C’est ce que nous dénonçons depuis le début de ce mandat et aujourd’hui, une fois encore, la réalité nous donne malheureusement raison.

Il ne s’agit pas de méconnaître les besoins en logements sociaux et de refuser d’en construire d’autant que près de 70% de la population française est éligible à ce type de logement.

Il s’agit de le faire intelligemment et de ne pas recréer des ghettos dont la rénovation coûte aujourd’hui des milliards. Dans cet exercice, nous avons le sentiment que le Maire de Lyon veut être le bon élève de la classe. La preuve, alors que l’objectif était de réaliser 4 800 logements sociaux à Lyon entre 2014 et 2016, ce sont 5 991 qui l’ont été.

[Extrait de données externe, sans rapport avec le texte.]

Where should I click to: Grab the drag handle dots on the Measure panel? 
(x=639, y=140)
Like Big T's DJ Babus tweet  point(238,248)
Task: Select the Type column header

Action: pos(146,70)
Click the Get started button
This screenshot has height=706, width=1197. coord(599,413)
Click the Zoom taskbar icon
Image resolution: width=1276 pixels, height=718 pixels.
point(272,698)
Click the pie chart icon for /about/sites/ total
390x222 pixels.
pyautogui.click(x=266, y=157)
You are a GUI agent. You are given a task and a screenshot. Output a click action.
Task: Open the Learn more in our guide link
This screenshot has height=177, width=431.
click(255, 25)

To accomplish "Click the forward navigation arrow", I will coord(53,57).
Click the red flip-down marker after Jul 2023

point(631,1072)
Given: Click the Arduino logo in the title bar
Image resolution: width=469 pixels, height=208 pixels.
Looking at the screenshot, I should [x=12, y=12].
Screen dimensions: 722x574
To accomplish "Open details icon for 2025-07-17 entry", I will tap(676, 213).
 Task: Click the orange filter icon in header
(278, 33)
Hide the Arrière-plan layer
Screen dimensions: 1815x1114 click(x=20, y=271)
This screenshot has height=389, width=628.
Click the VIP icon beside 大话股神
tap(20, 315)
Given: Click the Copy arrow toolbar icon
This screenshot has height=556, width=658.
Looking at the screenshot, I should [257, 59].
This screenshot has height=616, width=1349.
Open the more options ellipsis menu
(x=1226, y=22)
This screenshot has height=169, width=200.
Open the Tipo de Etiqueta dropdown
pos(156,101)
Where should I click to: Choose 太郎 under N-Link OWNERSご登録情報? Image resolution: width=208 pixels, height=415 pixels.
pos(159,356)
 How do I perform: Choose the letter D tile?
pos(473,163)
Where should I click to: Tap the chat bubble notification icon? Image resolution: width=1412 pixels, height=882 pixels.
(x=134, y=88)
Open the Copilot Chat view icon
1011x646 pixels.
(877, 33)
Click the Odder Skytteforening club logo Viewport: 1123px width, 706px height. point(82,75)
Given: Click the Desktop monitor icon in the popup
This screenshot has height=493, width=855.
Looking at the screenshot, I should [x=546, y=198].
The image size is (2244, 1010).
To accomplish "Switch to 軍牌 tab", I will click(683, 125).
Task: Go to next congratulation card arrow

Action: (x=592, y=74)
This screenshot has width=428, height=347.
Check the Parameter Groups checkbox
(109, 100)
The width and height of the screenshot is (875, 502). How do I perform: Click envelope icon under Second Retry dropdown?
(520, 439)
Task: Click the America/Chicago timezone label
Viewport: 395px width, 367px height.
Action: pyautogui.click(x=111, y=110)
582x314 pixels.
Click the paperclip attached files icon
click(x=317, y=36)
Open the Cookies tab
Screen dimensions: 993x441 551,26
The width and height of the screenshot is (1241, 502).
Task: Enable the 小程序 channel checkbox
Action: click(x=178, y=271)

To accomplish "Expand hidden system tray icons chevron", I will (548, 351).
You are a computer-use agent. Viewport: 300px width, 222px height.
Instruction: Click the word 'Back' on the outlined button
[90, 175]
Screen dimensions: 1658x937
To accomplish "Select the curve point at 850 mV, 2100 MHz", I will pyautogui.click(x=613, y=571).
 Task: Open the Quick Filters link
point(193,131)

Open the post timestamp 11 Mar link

Le double problème, c’est que d’une part les équipements publics qui doivent accompagner ces constructions (écoles, terrains de sport, gymnases, structures de loisirs) ne suivent pas et que d’autre part, ces constructions se font dans des arrondissements et des quartiers où le taux de logement social est déjà très élevé.

C’est la raison pour laquelle nous nous sommes opposés aux projets Patay et St Vincent de Paul sur le quartier du Grand Trou Moulin à Vent dans le 8e. Et c’est aussi pour cela que nous nous opposons systématiquement à tout financement de nouveaux logements sociaux dans des zones où le taux est déjà de 25%, seuil fixé par la loi.

Plutôt que la quantité, prônons la qualité !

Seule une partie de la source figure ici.